The problem with this argument is that it implies Jews, and by implication other Germans, were well-armed prior to their weaponry being taken away by the Nazis.
The actual fact is that privately-owned firearms were thin on the ground in Germany long before the Nazis came to power.
The scary part is not that the Nazis immediately passes laws to disarm their opponents. It's that they used the registration laws and records passed by their democratic predecessors to do so.
“The problem with this argument is that it implies Jews, and by implication other Germans, were well-armed prior to their weaponry being taken away by the Nazis.”
What I wrote implies no such thing, although I would agree that German Jews were probably never well-armed. Some German Jews doubtless possessed some means of self-defense prior to systematic confiscation, and little or none thereafter. The Nazis’ purpose was at least threefold. They wanted to render their victims helpless; they wanted to fuel popular hysteria that the Jews were somehow dangerous and needed to be neutralized; and they wished to have a pretext for searches, arrests, persecution, and expropriation of their victims. Things Lois Lerner-types could really get into today.

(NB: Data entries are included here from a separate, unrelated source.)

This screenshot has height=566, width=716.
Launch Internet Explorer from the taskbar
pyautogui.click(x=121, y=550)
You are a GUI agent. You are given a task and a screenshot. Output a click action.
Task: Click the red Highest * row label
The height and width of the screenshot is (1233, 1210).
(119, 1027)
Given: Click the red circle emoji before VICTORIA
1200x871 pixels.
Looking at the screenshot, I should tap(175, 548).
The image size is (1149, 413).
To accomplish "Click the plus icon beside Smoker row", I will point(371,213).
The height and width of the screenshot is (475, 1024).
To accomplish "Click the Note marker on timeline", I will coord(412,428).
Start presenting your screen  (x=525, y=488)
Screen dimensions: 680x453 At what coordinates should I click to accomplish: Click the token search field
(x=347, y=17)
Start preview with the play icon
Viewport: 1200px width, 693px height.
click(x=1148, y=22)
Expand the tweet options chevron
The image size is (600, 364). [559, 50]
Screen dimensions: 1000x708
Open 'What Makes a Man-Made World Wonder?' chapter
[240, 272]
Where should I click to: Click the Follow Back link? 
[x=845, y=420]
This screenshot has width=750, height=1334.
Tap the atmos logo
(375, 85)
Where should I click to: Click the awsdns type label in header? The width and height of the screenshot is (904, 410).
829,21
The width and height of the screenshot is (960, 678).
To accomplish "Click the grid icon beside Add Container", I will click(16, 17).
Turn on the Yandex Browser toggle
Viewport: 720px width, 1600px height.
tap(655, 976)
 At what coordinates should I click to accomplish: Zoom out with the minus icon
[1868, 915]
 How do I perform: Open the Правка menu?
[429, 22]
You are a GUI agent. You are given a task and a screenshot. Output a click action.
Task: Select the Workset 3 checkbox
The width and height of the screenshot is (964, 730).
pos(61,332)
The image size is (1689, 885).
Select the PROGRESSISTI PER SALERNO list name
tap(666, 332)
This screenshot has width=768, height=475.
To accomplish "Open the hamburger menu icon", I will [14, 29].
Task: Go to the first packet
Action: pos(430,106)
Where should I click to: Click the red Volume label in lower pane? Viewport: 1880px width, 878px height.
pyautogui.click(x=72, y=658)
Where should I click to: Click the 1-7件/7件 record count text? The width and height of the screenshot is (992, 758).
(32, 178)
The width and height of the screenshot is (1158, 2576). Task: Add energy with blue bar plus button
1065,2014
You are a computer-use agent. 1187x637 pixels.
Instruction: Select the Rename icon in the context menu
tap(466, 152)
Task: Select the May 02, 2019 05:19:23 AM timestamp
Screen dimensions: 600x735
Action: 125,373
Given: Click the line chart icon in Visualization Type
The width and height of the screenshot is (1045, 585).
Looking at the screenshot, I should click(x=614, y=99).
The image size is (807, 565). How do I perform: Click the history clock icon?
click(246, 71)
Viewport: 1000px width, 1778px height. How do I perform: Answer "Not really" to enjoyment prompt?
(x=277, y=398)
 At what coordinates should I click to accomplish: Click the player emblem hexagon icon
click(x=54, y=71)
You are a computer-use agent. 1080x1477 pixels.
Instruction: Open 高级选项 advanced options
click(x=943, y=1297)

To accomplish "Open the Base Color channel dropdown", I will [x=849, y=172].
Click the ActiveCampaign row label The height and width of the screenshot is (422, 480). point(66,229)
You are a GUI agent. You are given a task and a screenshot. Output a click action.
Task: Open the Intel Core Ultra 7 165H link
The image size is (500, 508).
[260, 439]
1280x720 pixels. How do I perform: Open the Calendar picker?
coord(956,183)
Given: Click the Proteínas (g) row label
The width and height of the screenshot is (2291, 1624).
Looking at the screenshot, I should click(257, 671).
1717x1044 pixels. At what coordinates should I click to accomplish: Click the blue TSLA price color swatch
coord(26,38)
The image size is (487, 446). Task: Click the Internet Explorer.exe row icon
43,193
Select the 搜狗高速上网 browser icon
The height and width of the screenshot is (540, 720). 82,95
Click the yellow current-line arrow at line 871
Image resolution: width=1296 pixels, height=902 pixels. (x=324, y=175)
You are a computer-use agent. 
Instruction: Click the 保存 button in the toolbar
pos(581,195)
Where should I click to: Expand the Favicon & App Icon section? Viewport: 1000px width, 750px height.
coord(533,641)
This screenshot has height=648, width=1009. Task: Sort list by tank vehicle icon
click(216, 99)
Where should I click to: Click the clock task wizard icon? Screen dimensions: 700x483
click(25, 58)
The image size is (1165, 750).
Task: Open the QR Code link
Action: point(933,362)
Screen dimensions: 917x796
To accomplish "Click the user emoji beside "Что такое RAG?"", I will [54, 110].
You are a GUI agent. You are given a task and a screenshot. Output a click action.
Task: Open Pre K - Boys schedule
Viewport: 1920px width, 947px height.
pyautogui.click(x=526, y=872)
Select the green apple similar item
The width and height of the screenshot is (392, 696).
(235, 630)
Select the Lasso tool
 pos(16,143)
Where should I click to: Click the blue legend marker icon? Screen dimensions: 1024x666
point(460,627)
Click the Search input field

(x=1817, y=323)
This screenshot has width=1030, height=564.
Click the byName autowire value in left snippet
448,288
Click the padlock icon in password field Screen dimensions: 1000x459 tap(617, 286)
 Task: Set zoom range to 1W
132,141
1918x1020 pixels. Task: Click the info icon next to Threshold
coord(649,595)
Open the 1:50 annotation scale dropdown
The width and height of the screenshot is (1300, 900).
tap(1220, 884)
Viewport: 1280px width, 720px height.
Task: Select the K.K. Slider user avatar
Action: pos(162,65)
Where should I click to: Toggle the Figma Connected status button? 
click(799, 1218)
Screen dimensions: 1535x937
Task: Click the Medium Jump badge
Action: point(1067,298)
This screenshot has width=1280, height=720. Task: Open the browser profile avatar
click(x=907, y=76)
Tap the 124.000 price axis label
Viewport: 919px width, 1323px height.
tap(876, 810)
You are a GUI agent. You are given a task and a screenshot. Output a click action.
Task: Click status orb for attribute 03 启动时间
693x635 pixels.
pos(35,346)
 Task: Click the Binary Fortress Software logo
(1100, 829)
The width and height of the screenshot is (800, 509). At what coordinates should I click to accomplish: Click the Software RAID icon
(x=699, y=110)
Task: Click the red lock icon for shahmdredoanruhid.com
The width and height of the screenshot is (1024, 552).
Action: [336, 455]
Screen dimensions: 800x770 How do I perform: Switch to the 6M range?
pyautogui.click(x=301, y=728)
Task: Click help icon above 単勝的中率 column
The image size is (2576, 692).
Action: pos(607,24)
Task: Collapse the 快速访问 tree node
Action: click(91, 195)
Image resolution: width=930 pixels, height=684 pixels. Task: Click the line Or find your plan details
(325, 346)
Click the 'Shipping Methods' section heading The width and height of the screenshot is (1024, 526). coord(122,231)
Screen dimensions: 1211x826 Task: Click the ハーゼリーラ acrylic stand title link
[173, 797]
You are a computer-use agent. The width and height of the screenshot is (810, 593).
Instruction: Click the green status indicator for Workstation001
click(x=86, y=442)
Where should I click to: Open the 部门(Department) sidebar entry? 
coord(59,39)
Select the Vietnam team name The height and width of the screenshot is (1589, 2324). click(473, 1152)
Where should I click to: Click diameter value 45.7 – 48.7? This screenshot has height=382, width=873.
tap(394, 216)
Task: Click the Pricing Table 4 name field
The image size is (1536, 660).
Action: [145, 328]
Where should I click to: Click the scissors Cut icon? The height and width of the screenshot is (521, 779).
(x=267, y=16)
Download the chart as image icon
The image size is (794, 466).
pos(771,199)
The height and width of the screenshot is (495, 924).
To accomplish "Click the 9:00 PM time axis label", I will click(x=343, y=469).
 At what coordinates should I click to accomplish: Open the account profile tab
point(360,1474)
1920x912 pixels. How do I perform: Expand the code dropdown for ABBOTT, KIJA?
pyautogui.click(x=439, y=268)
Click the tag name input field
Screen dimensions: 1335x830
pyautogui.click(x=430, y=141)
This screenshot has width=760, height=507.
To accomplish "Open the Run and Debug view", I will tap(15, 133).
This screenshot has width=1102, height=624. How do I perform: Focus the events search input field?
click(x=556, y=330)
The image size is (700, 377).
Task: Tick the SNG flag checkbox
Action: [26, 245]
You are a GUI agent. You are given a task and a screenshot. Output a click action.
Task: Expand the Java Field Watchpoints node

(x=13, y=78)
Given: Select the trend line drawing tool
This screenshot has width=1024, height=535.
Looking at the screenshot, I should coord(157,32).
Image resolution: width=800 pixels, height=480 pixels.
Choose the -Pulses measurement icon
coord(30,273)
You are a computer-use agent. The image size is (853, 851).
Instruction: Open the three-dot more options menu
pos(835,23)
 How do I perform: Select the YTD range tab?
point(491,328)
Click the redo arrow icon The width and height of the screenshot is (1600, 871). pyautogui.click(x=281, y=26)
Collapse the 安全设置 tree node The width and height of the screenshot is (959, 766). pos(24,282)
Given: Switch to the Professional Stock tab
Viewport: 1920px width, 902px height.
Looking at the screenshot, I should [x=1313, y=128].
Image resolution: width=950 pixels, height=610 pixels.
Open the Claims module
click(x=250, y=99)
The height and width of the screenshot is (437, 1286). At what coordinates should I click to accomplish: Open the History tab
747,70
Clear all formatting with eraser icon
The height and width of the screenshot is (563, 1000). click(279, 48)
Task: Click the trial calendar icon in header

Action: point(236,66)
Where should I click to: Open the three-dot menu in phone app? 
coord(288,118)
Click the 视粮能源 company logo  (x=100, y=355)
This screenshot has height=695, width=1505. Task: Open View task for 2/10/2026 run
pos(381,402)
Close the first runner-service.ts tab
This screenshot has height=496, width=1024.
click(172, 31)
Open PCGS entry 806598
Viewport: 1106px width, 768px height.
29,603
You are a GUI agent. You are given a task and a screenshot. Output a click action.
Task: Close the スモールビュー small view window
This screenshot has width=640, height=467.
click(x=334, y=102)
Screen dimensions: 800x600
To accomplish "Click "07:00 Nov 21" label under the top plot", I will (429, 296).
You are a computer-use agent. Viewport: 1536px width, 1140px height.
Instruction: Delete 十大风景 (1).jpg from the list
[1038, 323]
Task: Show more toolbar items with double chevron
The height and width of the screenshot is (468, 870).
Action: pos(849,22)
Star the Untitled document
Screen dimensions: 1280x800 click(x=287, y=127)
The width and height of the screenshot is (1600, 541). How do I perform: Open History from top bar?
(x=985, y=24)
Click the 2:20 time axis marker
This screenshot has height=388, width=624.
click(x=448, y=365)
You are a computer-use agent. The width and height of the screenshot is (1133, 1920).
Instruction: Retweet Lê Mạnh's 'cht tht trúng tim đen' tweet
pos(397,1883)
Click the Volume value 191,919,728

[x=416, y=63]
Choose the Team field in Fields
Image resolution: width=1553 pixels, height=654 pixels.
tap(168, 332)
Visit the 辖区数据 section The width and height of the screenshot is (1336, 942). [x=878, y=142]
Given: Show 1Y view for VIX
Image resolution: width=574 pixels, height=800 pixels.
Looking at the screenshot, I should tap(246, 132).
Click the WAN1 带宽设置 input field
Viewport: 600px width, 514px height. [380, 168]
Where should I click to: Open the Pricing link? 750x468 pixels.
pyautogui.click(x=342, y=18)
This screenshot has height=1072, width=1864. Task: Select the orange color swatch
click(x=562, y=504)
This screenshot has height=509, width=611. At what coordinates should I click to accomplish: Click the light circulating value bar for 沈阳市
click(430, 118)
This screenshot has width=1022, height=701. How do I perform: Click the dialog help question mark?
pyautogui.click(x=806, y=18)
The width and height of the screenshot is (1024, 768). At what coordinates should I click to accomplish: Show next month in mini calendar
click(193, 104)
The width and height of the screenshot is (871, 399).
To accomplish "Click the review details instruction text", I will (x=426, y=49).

Your final statement is a compelling argument that “Manny Schewitz” and his ilk should answer (that name sounds so much like a wine; is he punking us to push our buttons?).
As a side issue, statistics on “privately owned” firearms in interwar Germany seem unlikely to capture the reality of “firearms on the ground”, considering widespread access to military weapons by Freicorps, reservists, SA, various “marching units”, workers’ and communist cells, etc. I suspect the latter figured large in the Nazi’s fantasies about armed Jews.